Wednesday, May 29, 2013

Learning to Let Go of Control

I have not posted as much as I would have liked to. It is hard to find the right words to say. I am afraid of sounding weak and vulnerable. I am afraid of letting other people down. I am the not the one who normally needs help. I have always enjoyed helping others. It is hard for me to accept that, sometimes, I do need help.

I have had so many mixed emotions that each day can be a battle.  Sure, I have my good days. There are more good days than bad days. But there are days when I sit and think "How am I an inspiration to people? What do they see in me that I don't see?" There are days when I am just so tired. Tired of the medicine, tired of having to go to doctor appointments. And then there are my darkest days when I think "This battle, I am fighting, is so hard. Is it even worth fighting anymore." But on my darkest days my sweet babies remind me why I am fighting this battle. Whether it is their fat little arms squeezing my neck, hearing "I love you" in such a sweet voice or that extra cuddle time. It reminds me that it is all worth it.

Many of you know that I had a scare a few weeks ago. The doctor discovered fluid in my pelvis. Given my medical history he found this a little alarming. So, he ran tests. Praise God they all came back clear of cancer! Since, I have breast cancer, I am also at risk for ovarian cancer.

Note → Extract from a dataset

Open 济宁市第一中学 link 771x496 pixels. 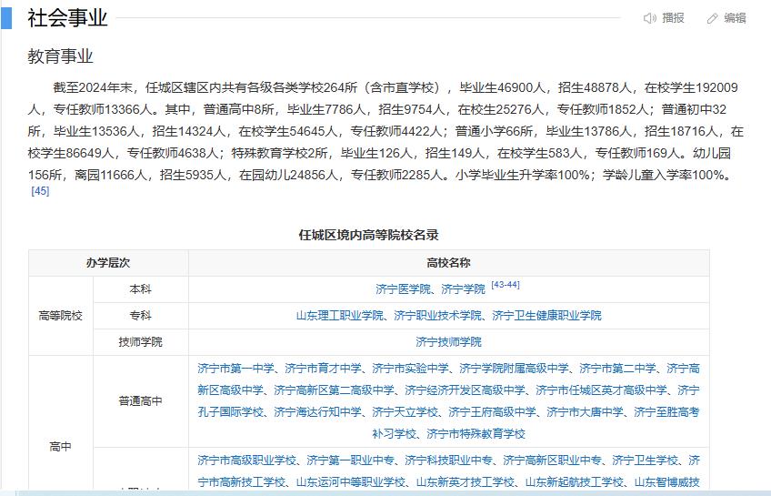point(235,369)
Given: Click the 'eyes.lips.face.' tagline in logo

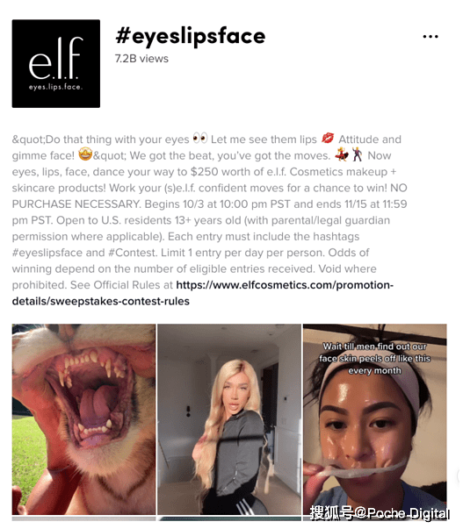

After discussing it with my doctors, we have all decided it best to go ahead with a full  hysterectomy. I am scheduled tomorrow morning at 7:00. 

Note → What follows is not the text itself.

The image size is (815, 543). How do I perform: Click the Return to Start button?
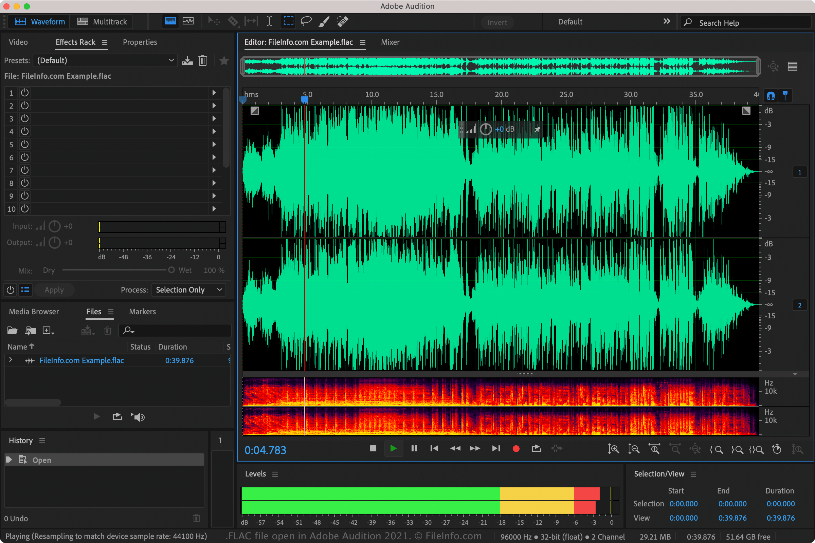434,448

The night before surgery is always the hardest. My mind gets away from me. I start the "What if" game. What if the doctor finds something? What if something goes wrong? What if I don't wake up? This is probably my biggest fear. 

You see, I want to be here for my children. I want to see them grow up. I want to be there for all their graduations. I want to see them fall in love, to see them get married. To see them be mothers. Who will teach them about God? Who will make sure they attend church and Sunday School? Who will tuck them in at night? Who will kiss away their pain? Who will read them Bible stories at night and say their bed time prayers? All these things race through my mind as I try to fall asleep. I hate it. I hate not having control of a situation. I am a planner, an organizer. I like to know the precise timing of everything. 

In these times, where fear overcomes me, I can hear my parent's comforting words of wisdom, "Whatever happens is in God's hands". How true this is. He has brought me this far. Lord willing, He will continue to carry me through. So, I will turn in for the night. I will snuggle with my precious, Willow. In the morning I will sneak a kiss on each of my girls heads and I will whisper "I love you" as I leave for surgery.  Knowing that I am not in control.....God is.